People were loud in the best way. They were accepting, funny, kind, passionate, and supportive.

They were making it very clear that there is still plenty of room on the internet for stories that reflect real people, messy people, queer people, complicated people, and people who do not need to pass somebody else’s purity test to deserve empathy.

New accounts popped onto my feed and comment sections felt like little reunion parties for people who share the same values.

It became one of those weird internet moments where something ugly accidentally helped the right people find each other faster.

Love that for us.

And because I am me, I cannot help but turn this into a marketing takeaway.

Actually, two of them.

1. Jump on the moment fast.
Whether we want to call this a trend, discourse, drama, or just a chaotic week online, the people who joined the conversation early were the ones who helped shape it.

They did not wait until the moment passed. They showed up while people were paying attention.

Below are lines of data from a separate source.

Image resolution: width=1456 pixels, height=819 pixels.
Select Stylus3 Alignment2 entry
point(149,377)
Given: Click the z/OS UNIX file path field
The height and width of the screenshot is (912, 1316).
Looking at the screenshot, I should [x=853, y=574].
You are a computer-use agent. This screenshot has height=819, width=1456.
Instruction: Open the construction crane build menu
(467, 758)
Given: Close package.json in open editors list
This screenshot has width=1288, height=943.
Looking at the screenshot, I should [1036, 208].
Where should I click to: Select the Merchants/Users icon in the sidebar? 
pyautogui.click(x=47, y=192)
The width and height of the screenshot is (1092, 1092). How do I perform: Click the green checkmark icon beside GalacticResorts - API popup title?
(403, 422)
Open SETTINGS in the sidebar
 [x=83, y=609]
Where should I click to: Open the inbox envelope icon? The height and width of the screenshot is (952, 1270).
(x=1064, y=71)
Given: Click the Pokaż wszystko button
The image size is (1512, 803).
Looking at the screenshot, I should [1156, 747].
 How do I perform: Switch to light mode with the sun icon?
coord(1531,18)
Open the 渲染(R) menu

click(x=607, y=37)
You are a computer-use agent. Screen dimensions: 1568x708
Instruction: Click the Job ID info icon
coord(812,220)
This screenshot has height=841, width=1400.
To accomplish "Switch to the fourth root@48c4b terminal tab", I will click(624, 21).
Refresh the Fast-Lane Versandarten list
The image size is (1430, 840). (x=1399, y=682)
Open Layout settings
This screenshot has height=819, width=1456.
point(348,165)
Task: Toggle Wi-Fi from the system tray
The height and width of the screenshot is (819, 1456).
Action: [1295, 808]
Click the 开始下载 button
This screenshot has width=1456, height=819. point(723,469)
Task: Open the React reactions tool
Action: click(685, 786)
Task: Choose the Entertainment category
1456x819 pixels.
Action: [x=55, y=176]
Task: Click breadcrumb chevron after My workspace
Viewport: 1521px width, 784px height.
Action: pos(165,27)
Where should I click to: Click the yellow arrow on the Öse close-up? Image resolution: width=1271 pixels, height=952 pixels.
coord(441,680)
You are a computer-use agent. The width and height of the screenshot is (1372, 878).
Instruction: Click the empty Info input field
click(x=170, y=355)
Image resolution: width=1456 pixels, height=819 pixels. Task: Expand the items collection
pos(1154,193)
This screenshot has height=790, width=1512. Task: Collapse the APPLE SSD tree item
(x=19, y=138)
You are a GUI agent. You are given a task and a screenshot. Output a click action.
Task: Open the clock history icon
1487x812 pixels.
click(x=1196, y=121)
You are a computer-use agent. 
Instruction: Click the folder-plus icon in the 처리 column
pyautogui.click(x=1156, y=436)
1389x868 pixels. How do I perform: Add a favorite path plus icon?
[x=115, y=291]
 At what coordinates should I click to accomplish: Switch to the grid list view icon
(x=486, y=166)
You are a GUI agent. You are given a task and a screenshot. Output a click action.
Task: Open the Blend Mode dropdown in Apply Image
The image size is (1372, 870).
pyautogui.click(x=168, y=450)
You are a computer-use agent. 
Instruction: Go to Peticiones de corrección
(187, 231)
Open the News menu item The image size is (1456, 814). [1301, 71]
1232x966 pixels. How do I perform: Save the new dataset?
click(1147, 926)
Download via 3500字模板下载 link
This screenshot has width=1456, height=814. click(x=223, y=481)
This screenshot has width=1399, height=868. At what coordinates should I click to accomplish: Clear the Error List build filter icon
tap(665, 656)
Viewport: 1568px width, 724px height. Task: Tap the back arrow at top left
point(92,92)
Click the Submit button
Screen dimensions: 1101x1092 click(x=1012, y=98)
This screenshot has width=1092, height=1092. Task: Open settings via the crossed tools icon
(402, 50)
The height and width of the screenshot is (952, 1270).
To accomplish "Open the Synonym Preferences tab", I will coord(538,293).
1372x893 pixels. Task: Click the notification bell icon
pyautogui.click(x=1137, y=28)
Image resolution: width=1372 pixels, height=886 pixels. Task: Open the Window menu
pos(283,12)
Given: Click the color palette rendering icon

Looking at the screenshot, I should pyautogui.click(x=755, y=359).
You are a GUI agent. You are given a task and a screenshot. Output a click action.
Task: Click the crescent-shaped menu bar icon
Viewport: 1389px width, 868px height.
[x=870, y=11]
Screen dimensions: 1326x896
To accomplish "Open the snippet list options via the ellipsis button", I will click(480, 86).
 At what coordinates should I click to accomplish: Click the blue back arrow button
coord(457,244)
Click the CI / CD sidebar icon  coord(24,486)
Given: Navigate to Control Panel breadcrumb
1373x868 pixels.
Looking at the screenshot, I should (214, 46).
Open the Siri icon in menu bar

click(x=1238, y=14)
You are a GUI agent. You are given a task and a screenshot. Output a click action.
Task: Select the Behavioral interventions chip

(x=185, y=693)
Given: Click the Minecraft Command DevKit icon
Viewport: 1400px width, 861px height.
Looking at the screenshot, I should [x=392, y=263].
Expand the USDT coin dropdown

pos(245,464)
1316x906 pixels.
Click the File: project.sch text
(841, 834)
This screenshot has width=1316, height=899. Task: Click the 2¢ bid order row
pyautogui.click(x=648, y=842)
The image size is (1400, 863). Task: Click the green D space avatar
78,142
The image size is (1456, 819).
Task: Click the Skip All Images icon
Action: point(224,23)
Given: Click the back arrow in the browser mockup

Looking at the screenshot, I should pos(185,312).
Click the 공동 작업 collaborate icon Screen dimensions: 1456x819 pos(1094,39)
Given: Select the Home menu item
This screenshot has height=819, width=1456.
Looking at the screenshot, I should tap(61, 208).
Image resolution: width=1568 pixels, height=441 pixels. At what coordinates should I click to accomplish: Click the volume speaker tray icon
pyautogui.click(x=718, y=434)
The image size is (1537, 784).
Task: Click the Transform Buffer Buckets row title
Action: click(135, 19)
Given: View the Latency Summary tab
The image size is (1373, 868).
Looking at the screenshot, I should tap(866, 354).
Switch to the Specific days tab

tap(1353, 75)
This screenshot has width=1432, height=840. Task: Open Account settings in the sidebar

2. Do not be afraid to ruffle feathers.
Now, to be clear, I do not agree with her take. At all. But one thing she was not afraid to do was say exactly what she believed.

And the people responding were not afraid either. That is part of why the reaction was so strong. People respond to people who are actually willing to stand for something.

The internet does not really reward blandness. It rewards people who say something real, even if that means not everyone claps.

This whole thing started with one person trying to make reading feel smaller, narrower, and more exclusive.

Instead, a whole lot of readers used it as a chance to make the space bigger.